# Killi auction Sunday 7th April



## killi69 (24 Mar 2013)

The British Killifish Association will be holding its next bi-annual southern auction on Sunday 7th April.

The auction will be held at:
West Molesey Scout Hut
St Peter's Rd
West Molesey
Surrey KT8 2QE

This is a great opportunity to pick up some stunning fish at a fraction of LFS prices. Most of the fish on offer would not be available in LFSs anyway. Many are rare and bred pure to the locations from which they were collected.

Before the auction starts, buyers have a chance to take a good look at all the fish displayed on the auction table. People are very friendly and keen to offer advice to beginners. It is easy to find out who the breeder of a particular fish is and speak to them before bidding starts to make sure of any particular requirements.  Plenty of fish on offer are easy to keep.
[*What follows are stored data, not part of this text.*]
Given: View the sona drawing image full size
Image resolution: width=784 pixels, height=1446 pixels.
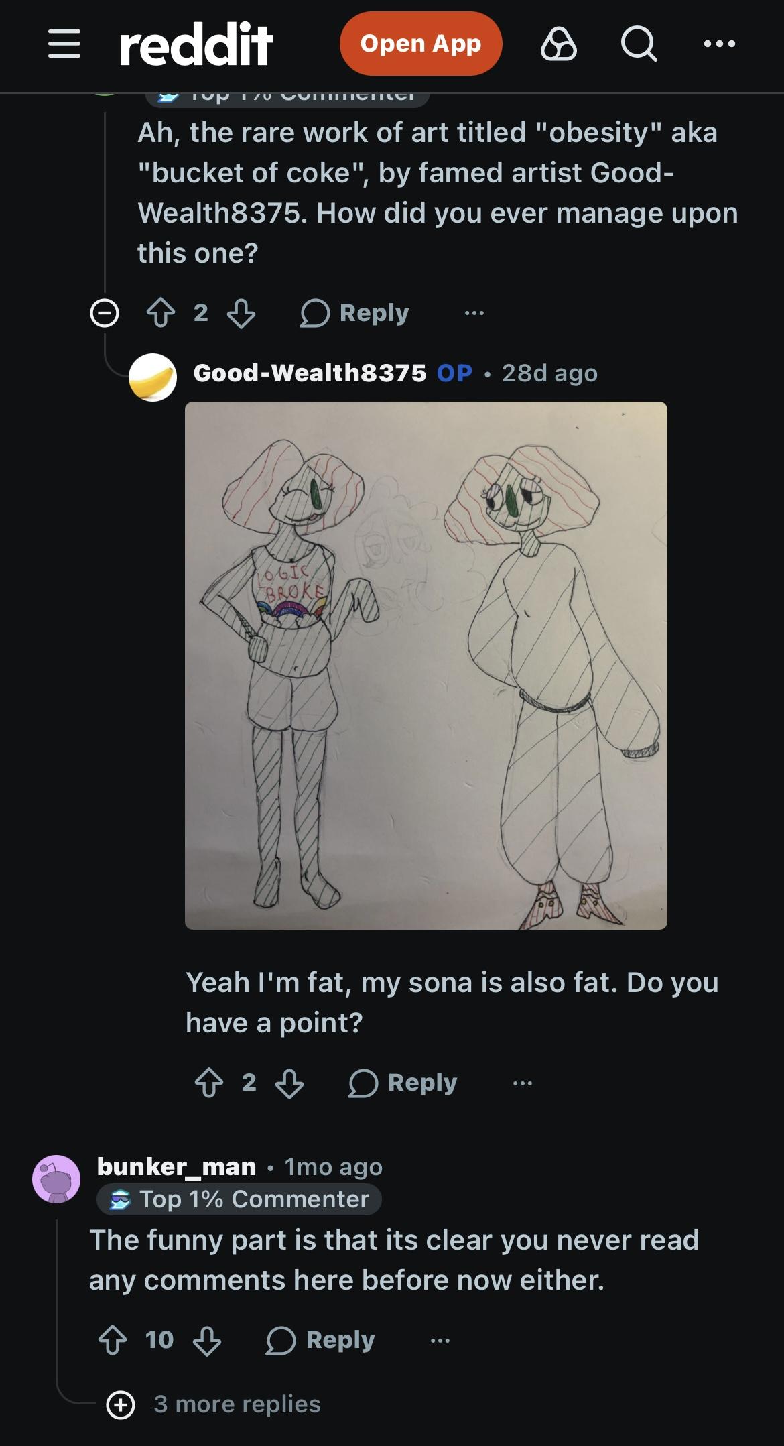Looking at the screenshot, I should point(426,666).
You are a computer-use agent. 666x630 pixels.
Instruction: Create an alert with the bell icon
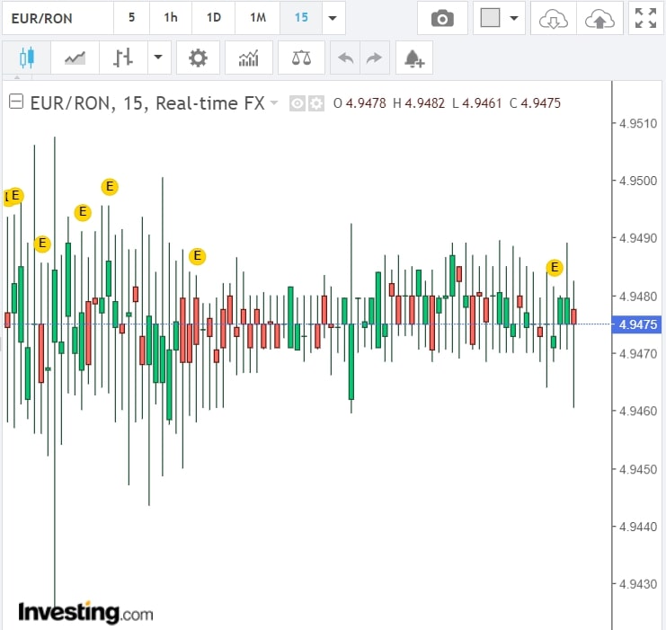(x=413, y=59)
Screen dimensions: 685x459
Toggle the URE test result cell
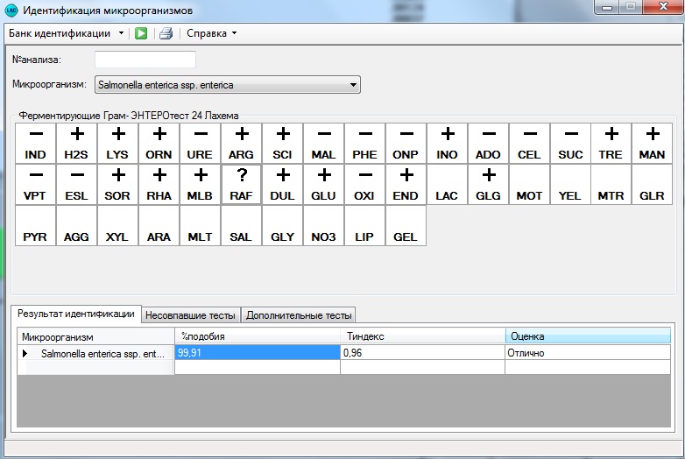tap(200, 143)
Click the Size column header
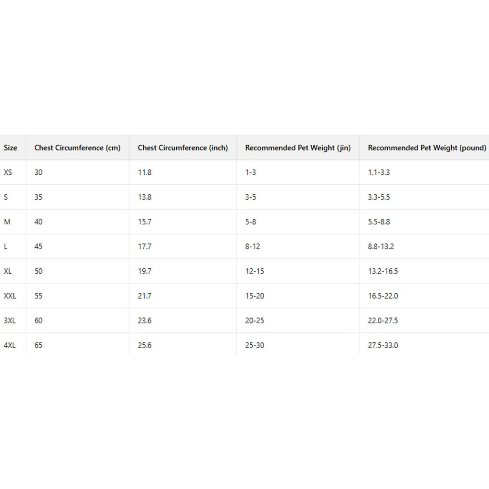Viewport: 489px width, 489px height. click(x=11, y=148)
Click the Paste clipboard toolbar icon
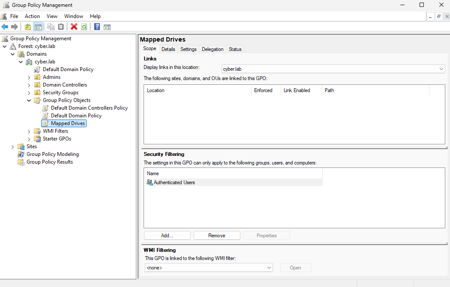The height and width of the screenshot is (287, 450). pos(61,27)
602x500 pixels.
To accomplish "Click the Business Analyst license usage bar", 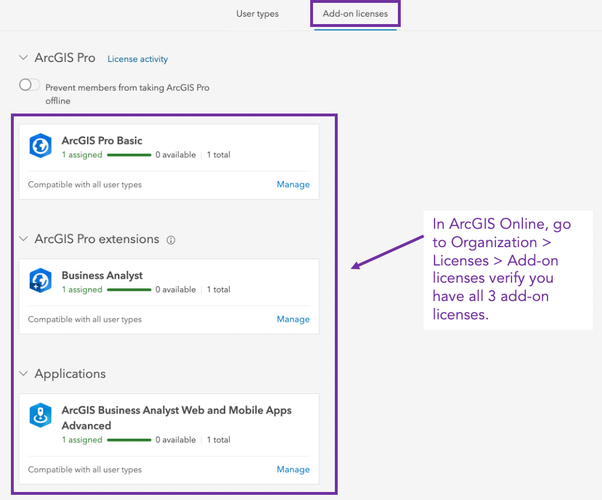I will (129, 290).
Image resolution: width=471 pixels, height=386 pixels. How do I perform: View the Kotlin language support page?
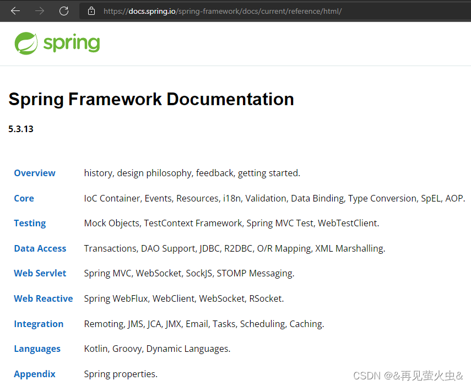coord(95,349)
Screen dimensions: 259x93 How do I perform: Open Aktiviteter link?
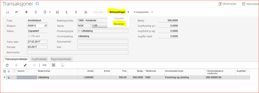tap(250, 4)
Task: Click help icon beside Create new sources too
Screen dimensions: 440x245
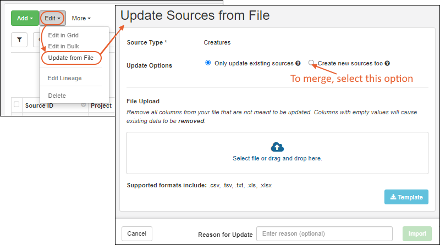Action: (x=387, y=63)
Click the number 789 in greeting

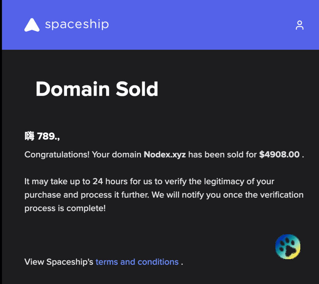tap(46, 136)
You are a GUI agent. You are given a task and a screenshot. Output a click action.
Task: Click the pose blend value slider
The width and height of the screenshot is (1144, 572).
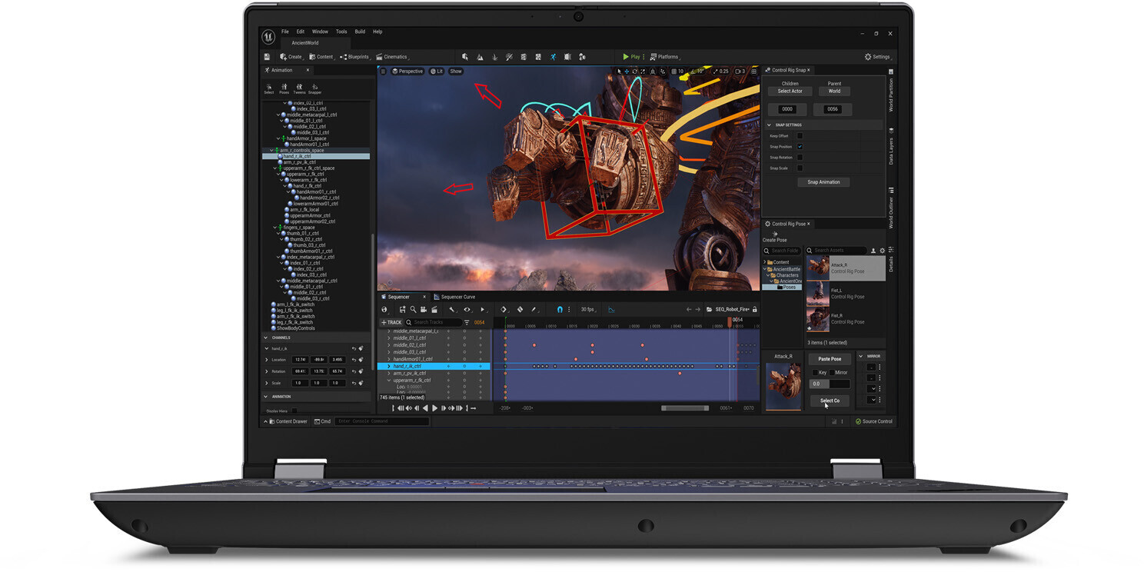830,384
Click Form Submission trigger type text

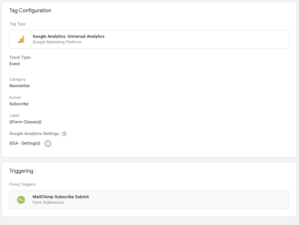[x=48, y=202]
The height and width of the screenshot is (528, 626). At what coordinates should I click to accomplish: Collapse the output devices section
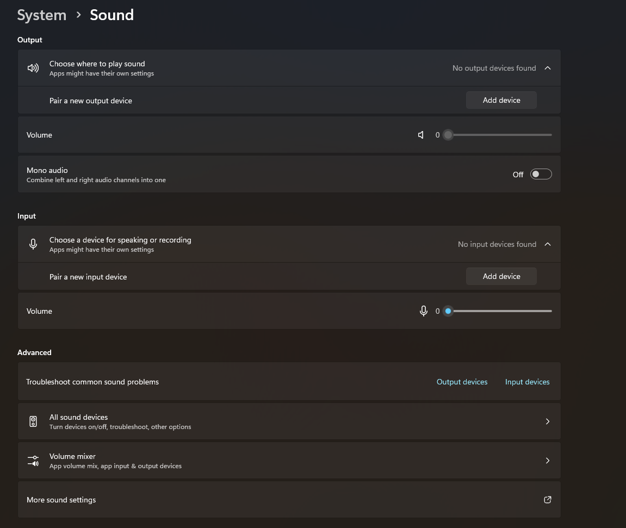pyautogui.click(x=548, y=67)
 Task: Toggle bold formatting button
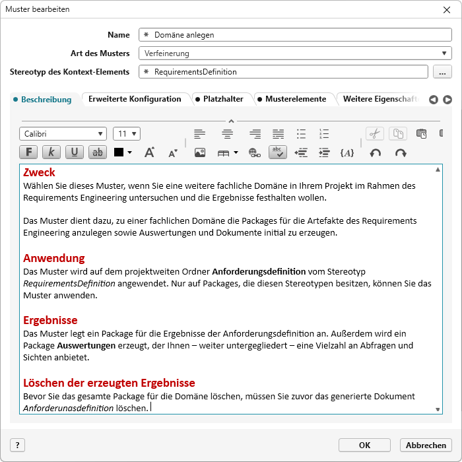[x=28, y=152]
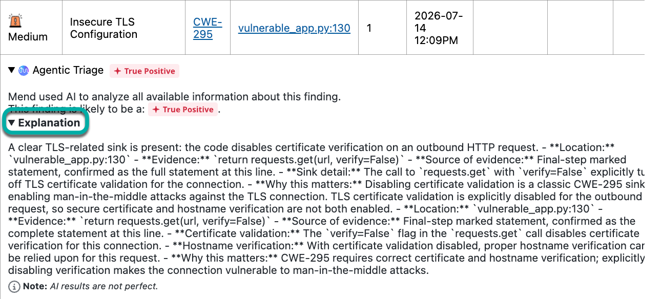Click the Medium severity label text
This screenshot has width=661, height=299.
tap(28, 37)
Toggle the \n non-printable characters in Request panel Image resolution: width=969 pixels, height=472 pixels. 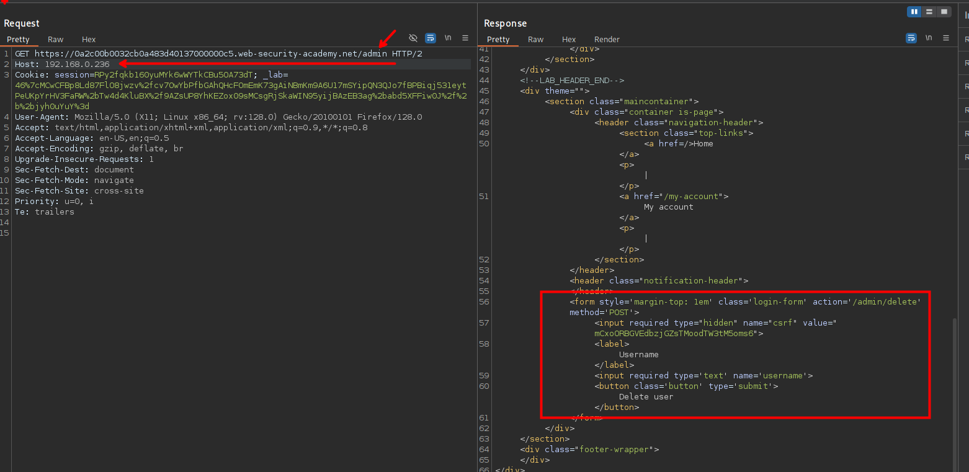(x=448, y=38)
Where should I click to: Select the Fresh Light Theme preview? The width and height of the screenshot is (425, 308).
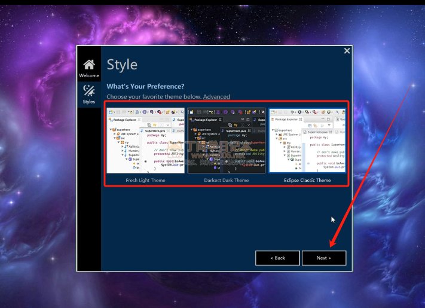[x=145, y=141]
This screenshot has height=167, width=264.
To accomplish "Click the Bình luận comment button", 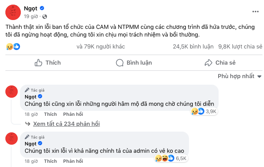I will pos(134,63).
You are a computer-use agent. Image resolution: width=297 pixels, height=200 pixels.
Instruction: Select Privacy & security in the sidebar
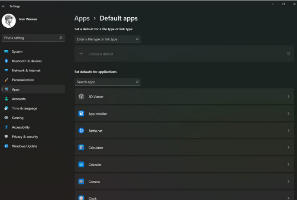(25, 137)
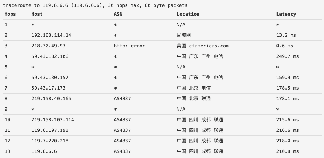Click the traceroute command header line
This screenshot has width=324, height=158.
tap(95, 5)
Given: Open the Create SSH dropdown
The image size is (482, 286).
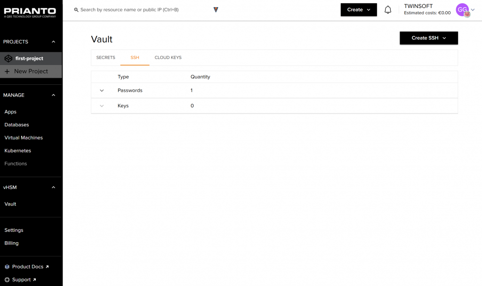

The auction starts at 1pm, doors open at 11.30am. Entrance fee is £2 and you do not have to be a member of the BKA.


----------



## Henry (24 Mar 2013)

So wish I could attend! Shame there's nothing like this up north, since decent Killifish are like rocking horse poo these days.


----------



## killi69 (24 Mar 2013)

The BKA hold auctions up north as well.  There is an auction in York taking place on Sunday 21 July, in Wiggington Recreational Hall, YO32 2PU.

The Midland Charity Auctions run by Tim Addis from TA Aquaculture are also quite good for killis. The next one will be on Sunday 2nd June at the Lodge Park Social Club in Redditch B98 7LH. Apart from killis, Tim's auctions are also good for livebearers and cichlids.


----------